PROBLEM DESCRIPTION:
Whenever a line below mentions the word "axis", that line should be copied.

Stored data entries:
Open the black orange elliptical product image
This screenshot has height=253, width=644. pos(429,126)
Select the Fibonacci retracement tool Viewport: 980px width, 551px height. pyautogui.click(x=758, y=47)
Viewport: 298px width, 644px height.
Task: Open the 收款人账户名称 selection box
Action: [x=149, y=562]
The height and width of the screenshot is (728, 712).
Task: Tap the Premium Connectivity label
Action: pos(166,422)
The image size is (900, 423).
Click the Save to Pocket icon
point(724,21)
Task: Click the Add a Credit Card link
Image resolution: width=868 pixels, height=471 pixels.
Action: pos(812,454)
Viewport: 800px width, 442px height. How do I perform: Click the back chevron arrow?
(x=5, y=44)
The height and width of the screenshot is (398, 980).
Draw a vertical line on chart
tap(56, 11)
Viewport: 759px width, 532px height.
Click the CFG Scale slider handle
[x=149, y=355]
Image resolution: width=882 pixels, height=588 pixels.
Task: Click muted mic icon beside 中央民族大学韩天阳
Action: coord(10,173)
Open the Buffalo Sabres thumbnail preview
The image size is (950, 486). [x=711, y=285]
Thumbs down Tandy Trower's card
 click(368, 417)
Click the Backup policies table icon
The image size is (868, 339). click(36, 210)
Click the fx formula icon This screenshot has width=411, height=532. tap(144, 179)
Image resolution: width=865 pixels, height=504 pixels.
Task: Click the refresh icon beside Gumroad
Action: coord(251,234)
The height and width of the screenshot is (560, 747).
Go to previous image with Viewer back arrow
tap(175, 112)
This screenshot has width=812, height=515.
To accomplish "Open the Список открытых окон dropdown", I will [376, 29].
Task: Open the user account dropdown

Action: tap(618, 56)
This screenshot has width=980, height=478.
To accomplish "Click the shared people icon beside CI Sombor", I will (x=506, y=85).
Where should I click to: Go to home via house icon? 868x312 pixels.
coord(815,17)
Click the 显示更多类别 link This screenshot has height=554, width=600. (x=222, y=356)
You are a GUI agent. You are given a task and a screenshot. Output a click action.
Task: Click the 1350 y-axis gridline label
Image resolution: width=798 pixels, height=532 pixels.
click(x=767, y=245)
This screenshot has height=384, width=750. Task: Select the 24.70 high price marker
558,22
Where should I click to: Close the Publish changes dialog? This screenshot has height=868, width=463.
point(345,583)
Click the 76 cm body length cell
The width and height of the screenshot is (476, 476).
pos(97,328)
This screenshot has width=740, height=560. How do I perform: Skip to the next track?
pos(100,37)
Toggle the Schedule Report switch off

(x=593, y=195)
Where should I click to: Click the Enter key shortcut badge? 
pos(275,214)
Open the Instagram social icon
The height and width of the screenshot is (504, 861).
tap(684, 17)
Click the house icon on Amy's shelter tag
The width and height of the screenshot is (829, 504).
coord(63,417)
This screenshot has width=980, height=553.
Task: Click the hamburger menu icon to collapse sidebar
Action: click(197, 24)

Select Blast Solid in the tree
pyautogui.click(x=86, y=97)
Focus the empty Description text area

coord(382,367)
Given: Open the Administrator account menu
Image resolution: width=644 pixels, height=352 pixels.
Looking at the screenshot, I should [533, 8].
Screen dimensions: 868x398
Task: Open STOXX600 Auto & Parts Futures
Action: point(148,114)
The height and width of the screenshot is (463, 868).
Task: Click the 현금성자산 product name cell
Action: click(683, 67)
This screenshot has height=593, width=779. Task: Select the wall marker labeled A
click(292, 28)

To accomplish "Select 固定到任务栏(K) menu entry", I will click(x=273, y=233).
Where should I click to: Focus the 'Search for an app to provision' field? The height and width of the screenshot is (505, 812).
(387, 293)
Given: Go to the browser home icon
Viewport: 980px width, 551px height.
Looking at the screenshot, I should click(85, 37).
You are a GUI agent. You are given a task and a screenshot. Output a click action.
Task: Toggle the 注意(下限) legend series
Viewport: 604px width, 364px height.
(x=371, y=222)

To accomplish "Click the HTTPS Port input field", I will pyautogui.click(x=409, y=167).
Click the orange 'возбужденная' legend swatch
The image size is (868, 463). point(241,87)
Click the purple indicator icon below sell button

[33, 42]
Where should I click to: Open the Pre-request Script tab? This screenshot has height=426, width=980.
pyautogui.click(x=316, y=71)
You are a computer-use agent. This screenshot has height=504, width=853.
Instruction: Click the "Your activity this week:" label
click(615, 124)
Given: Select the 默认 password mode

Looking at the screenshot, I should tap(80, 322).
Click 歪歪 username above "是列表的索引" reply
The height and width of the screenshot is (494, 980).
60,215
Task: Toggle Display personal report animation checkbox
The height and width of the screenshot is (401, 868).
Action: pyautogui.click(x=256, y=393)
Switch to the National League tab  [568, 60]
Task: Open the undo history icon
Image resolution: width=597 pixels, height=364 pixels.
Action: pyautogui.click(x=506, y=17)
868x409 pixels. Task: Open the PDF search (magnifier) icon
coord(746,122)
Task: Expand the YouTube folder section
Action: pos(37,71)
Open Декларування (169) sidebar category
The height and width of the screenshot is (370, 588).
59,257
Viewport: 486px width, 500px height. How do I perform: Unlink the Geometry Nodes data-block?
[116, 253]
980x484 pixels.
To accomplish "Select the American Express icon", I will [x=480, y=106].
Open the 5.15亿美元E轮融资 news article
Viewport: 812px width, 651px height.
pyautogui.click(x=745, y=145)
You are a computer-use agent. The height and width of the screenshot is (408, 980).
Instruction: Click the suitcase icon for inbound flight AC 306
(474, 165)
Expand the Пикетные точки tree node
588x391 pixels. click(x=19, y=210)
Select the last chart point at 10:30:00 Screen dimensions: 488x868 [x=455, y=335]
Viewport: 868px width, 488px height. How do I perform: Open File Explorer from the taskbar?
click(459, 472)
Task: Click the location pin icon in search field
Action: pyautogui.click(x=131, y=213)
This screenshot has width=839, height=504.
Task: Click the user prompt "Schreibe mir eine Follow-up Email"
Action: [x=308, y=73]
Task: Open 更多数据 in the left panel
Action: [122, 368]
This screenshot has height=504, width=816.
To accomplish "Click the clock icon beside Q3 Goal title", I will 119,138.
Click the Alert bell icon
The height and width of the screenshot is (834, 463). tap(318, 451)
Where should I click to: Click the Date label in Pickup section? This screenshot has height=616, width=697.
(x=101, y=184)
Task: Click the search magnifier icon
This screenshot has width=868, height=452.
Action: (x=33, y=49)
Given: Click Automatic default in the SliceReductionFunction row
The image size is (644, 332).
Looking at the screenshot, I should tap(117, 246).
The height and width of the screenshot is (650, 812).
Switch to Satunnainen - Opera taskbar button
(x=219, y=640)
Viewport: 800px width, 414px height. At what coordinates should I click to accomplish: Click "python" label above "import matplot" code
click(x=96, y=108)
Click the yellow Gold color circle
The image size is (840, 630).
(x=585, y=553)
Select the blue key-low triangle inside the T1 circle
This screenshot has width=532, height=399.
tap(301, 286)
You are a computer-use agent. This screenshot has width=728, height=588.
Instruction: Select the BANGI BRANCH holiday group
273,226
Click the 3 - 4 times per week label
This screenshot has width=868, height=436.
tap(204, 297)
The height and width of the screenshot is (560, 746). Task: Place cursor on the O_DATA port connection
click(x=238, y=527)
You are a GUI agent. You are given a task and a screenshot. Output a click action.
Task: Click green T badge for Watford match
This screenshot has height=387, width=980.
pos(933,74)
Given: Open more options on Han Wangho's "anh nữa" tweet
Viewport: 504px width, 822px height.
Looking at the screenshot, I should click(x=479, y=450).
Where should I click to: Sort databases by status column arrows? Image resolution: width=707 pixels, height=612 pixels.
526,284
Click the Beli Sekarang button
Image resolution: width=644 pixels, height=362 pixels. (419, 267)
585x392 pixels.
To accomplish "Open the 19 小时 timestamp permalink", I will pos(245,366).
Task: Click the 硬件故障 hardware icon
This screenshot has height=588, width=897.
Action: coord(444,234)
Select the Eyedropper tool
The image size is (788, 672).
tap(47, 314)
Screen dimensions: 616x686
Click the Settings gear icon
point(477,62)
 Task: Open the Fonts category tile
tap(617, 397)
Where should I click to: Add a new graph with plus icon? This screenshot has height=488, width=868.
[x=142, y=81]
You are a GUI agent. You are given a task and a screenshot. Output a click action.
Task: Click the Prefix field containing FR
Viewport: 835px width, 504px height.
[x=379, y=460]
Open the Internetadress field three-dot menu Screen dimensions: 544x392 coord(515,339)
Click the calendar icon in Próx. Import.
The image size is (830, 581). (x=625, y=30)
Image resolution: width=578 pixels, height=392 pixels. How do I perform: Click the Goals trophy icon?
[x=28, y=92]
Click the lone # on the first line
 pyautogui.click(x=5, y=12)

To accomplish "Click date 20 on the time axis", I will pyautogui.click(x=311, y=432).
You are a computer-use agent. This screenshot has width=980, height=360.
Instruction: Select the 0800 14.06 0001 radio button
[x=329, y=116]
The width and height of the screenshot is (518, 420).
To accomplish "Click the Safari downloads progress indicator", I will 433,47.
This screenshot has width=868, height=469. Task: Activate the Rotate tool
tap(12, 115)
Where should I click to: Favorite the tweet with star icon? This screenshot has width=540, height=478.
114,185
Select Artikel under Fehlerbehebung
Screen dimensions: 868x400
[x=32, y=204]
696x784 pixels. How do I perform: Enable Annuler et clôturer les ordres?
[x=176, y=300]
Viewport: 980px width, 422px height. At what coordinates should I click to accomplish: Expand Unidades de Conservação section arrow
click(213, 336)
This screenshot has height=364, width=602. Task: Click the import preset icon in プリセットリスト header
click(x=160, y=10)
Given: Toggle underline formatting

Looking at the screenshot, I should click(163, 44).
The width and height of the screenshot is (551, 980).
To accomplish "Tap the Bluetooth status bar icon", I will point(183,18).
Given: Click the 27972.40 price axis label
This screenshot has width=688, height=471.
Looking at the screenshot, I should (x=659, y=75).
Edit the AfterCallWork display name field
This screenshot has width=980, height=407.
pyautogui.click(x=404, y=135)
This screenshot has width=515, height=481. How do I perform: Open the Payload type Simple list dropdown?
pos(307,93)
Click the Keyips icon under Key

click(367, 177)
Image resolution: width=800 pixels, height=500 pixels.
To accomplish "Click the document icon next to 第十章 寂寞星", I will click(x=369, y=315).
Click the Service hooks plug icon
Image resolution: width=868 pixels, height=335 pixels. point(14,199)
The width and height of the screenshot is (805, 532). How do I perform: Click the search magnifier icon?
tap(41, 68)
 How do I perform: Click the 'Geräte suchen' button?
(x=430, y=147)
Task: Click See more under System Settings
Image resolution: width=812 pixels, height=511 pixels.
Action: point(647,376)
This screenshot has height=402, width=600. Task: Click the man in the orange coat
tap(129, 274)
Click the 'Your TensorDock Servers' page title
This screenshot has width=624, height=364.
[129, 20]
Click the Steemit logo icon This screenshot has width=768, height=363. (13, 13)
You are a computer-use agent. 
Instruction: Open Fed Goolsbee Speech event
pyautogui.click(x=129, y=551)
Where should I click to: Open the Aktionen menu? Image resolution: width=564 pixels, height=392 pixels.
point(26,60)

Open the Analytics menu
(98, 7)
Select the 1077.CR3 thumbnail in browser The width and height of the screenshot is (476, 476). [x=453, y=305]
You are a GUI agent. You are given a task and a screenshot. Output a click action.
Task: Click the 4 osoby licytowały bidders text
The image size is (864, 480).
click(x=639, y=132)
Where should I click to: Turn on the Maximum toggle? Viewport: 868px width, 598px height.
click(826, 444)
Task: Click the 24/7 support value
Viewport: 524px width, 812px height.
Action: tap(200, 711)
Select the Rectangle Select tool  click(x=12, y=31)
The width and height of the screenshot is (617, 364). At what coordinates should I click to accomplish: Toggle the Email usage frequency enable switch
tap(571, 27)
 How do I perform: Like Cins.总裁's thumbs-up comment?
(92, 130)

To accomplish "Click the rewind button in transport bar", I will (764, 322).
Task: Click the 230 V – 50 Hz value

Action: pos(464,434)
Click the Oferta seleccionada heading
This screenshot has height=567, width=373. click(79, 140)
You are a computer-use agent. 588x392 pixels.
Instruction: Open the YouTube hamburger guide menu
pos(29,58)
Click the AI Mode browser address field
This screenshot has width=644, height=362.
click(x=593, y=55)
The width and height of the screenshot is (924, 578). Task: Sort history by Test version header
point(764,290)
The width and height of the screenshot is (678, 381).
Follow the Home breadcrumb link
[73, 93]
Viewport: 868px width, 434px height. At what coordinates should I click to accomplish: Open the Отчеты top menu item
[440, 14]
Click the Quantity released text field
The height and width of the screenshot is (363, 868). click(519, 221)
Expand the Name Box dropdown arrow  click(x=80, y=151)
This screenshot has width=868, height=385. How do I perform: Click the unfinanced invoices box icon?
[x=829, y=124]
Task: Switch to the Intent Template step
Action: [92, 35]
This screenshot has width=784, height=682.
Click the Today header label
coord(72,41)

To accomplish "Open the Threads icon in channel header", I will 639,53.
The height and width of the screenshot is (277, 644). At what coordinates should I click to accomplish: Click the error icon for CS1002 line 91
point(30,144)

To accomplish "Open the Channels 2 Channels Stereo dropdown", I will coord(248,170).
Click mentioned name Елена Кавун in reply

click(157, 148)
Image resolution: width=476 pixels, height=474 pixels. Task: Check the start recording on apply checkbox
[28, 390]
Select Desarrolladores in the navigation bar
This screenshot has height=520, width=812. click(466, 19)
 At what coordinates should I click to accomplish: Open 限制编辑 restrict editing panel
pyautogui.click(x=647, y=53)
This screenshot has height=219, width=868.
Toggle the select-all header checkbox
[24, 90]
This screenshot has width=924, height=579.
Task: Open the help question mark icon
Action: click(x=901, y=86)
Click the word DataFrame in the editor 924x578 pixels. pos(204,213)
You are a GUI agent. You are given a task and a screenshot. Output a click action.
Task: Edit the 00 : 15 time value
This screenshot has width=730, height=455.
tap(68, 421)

WRITTEN ANSWER:
Task: Click the 1350 y-axis gridline label
To accomplish "Click date 20 on the time axis", I will pyautogui.click(x=311, y=432).
Given: Click the 27972.40 price axis label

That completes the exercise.